3.5 EMSAL İMAR İÇİN “AMANSIZ BİR ÇELİŞKİ” DEDİ
Bakan Yıldırım, kruvaziyer limanına yapılacak AVM’ye tepki
gösterenlerin limanın 100
metre ötesine 3.5 emsal imar verdiğini belirterek, “
İzmir’de körfez şehir içi ulaşımı beledie yapıyor. Belediyenin yeni vapur
siparişleri var. Onlar devreye girerse belki iyileştirme olacak. Kruvaziyer
limanı yapmak istiyoruz ama karşımıza klasik itirazlar çıkıyor. Ağzı yüzü
düzgün bir liman olsun, görsel olarak da rahatlatıcı bir yer olsun istedik.
İçinde AVM ve ticari alan var diye bir kampanya başlatıldı. İsteklilerin keyfi
kaçtı istediğimizi bulamadık. Limanda bu kadar alan olmazsa adam bu yatırımı
neden yapsın. ‘Burada trafik yükü olacak’ diye itirazlar oldu gerçi onların
hepsi çalışıldı, edildi ancak bir yandan bunları söylerken 100 metre ötesine 3.5
emsal imar verdiler. Düşünebiliyor musunuz bu amansız bir çelişki böyle bir şey
olamaz İzmir’in bunu sorgulaması lazım” dedi.
BMC’DE SORUNUN ÇÖZÜMÜ İÇİN İŞVERENİN ŞEFFAF OLMASI LAZIM
Yıldırım, basın mensuplarının sorusu üzerine aylardır
maaşlarını alamadığı için eylem yapan BMC işçilerinin sorunuyla
ilgilendiklerini, sıkıntının işverenin finansal yönetiminden kaynaklandığını
belirterek, “Biz işin hiçbir yerinde yokuz. İzmir’in konusu olduğu için doğal
olarak ilgilenmek durumundayız. Geçenlerde sendika yürüyüş yaptı. Ben devreye
girdim. Bir miktar ödeme yaptırdık. Çok ihtiyacı gören bir şey değil. İşverenle
çalışanlarla görüştük. BMC’ye iş yapan alt yüklenicilerle de görüşeceğiz. Sorun
işverenin finansal yönetiminden kaynaklanıyor. Sipariş sorunu pek görünmüyor.

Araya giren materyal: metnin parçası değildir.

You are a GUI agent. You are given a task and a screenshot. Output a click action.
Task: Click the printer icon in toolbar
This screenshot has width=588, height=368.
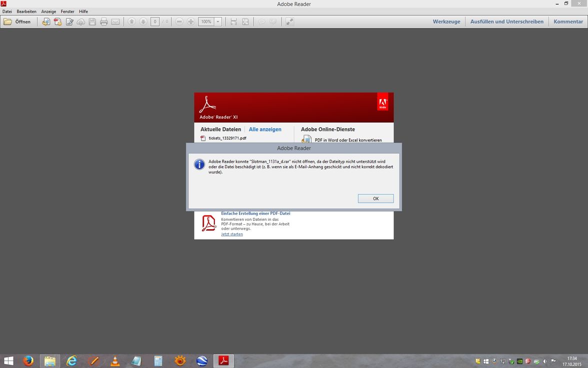[104, 22]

Finansal sorunlar diğer yönetim sorunlarını tetikliyor. Zaman geçtikçe durum
daha kötüye gidiyor. İşveren ‘bir ortak arayışı içindeyim’ dedi. En son verdiği
tarih, ‘geçen ay sonu bir çek firması ile anlaşacağız’ dedi ama bir şey
çıkmadı. Biz bu sorunun çözümü noktasında gayret gösteriyoruz ama tek başına
bizim gayretimiz yeterli gelmiyor. İşverenin şeffaf olması bilgilerini tam
paylaşması lazım ki çözüm üretmek kolay hale gelsin. Sendika ile yakın
temasımız devam ediyor. Asıl gayreti göstermesi gereken işverendir. Onu
zorlamaya çalışıyoruz” diye konuştu.
Yıldırım, PTT’nin yeniden yapılandırılmasına yönelik yasanın
komisyondan geçtiğini önümüzdeki hafta meclisten çıkmasını beklediklerini
belirterek, kimsenin işten çıkarılmayacağını söyledi.